Chemopreventive Effects of Non-steroidal Anti-inflammatory Drugs in Early Neoplasm of Experimental Colorectal Cancer: an Apoptosome Study

Abstract

Apoptosis is a highly regulated mechanism of cell death where pro-apoptotic proteins and caspases play an important role. Activation of pro-caspases at a definite time is essential to control the whole caspase cascade. Mitochondrion contains some pro-apoptotic proteins, which need to come out in cytoplasm for apoptotic function such as Cytochrome c (Cyt c), while the Bcl-2 protein family works as the guard of mitochondrial membrane and prevents the escape of Cyt c. Once Cyt c is out in cytoplasm, it binds with Apaf-1 (another pro-apoptotic protein also essential for proper cell differentiation) and pro-caspase-9, forming the Apoptosome complex. In this study, the role of two non-steroidal anti-inflammatory drugs (NSAIDs), Diclofenac and Celecoxib, in experimentally induced early neoplasm of colon via apoptosome mechanism had been studied. It has been recognized that the prolonged use of NSAIDs has its effect on reducing the risk of colorectal cancer through apoptotic pathways. However, the role of NSAIDs in respect of apoptosome is not clear.
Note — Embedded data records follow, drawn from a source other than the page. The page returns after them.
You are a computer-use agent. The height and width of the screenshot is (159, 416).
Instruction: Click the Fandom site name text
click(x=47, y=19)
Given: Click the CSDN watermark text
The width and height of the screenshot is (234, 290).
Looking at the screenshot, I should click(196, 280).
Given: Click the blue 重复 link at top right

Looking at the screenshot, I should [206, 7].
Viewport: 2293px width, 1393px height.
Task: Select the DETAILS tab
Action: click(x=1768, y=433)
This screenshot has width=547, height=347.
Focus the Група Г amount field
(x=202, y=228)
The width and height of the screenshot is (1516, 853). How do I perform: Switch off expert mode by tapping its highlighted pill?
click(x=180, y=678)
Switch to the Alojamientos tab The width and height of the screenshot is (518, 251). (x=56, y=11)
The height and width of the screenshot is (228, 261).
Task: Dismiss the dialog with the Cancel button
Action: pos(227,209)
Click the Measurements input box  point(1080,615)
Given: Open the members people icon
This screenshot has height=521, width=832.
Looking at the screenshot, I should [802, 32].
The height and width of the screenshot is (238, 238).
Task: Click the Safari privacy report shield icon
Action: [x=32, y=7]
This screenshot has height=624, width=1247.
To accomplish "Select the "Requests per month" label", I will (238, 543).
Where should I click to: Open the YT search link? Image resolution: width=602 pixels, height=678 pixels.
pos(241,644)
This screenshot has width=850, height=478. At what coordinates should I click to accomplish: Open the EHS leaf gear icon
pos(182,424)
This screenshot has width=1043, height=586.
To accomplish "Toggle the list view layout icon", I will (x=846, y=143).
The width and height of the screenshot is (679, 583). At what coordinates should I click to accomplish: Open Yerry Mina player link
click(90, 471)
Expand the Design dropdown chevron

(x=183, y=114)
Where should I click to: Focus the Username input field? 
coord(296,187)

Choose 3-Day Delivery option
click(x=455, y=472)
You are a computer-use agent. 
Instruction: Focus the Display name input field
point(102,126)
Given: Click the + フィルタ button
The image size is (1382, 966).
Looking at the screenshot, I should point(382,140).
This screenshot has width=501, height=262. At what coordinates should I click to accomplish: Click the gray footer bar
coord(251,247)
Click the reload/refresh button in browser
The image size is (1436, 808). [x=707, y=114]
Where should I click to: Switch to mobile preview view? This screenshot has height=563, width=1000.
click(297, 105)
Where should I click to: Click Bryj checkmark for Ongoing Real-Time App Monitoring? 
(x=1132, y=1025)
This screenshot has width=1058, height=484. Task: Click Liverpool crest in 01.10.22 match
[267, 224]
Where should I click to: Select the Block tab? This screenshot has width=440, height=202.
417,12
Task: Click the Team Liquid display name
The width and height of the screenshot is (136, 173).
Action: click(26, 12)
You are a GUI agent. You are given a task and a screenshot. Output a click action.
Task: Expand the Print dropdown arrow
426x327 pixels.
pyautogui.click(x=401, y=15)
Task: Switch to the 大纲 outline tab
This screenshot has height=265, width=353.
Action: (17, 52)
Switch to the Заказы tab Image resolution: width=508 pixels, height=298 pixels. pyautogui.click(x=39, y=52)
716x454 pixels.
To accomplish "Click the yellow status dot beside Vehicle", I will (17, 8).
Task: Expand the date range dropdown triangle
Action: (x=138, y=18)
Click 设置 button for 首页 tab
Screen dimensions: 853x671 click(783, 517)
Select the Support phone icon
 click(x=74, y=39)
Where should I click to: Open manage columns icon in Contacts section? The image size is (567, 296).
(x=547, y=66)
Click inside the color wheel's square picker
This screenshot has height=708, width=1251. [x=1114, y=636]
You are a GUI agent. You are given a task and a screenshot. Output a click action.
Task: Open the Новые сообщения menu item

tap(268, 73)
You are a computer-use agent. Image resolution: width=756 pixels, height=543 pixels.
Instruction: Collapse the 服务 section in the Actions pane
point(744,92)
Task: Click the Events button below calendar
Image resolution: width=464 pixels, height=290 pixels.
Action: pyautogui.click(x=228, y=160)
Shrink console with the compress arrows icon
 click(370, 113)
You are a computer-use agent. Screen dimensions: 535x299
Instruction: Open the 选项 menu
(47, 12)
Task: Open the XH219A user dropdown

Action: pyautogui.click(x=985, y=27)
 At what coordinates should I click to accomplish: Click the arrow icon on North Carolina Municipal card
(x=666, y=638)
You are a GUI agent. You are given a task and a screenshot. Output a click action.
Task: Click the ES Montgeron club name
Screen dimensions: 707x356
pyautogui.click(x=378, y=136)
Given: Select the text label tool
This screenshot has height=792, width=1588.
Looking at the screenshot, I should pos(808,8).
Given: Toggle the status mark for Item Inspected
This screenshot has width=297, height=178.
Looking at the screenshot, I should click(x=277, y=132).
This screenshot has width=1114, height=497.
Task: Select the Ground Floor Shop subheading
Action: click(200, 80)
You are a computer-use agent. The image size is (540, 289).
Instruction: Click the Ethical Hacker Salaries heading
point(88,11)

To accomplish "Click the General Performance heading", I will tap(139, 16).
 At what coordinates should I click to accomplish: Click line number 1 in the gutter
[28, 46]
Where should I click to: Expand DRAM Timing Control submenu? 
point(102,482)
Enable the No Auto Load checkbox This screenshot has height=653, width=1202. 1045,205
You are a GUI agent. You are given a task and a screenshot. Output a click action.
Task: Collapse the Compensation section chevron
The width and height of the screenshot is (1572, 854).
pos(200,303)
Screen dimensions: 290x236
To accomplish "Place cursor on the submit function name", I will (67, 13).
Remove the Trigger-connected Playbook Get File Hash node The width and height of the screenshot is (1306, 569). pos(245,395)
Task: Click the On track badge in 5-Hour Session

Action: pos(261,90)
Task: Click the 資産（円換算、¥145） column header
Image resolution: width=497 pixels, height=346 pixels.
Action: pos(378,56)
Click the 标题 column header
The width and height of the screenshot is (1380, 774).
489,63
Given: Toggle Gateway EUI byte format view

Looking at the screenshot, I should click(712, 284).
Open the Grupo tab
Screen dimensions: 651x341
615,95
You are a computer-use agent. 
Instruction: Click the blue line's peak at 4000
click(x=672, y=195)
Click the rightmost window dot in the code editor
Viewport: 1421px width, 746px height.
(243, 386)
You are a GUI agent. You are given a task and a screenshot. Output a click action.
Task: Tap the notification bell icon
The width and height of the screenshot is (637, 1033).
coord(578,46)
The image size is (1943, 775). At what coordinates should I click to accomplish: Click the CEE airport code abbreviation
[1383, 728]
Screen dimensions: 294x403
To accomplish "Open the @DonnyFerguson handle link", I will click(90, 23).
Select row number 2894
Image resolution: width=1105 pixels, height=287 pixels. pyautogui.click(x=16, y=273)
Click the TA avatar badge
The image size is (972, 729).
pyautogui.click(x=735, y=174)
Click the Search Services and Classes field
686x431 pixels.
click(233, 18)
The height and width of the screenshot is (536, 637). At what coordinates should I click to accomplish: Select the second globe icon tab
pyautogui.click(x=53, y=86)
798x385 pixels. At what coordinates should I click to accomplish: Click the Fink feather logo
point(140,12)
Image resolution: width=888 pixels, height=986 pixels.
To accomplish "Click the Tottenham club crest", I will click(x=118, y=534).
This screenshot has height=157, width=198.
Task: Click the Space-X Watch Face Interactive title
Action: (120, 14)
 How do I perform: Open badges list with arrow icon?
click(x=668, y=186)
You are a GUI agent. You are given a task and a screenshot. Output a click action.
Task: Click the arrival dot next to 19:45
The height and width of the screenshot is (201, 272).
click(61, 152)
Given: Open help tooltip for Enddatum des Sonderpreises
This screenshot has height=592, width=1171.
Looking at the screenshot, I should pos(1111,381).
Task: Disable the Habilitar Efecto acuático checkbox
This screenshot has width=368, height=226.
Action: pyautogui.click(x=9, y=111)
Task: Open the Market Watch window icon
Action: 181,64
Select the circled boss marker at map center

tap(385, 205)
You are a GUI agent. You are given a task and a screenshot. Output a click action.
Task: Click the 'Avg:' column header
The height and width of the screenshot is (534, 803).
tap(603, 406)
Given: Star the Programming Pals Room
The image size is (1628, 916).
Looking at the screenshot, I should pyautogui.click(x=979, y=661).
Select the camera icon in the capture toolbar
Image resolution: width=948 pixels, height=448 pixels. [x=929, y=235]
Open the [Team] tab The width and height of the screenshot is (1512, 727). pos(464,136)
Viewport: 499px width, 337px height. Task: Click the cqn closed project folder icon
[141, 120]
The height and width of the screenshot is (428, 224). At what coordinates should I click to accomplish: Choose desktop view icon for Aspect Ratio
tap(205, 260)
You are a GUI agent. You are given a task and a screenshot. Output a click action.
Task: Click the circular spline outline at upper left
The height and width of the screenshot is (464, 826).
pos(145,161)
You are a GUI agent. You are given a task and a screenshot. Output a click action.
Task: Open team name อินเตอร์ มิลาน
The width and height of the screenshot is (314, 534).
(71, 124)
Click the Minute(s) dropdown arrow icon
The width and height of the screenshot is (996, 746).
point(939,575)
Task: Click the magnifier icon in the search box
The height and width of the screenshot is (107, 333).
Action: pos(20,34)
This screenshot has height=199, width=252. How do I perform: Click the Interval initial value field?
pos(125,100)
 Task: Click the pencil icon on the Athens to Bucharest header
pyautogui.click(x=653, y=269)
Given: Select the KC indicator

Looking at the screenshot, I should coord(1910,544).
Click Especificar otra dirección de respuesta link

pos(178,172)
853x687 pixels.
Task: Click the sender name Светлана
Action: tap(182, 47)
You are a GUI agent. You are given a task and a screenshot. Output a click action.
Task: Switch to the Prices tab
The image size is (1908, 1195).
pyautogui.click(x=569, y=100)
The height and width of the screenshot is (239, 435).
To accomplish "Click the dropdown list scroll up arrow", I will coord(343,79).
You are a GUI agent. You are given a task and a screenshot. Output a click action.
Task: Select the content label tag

Western blotting and immunohistochemistry were performed, along with morphological and histological analysis. According to the expression levels of Cytochrome c, Apaf-1, Caspases, and Bcl-2, it was observed that NSAIDs do follow the mitochondrial or intrinsic pathway of apoptosis. The effects of Diclofenac and Celecoxib on the expression of pro- and anti-apoptotic proteins have been observed, which may constitute the mechanism by which the NSAIDs are efficient in controlling the proliferation of neoplasm in the colon.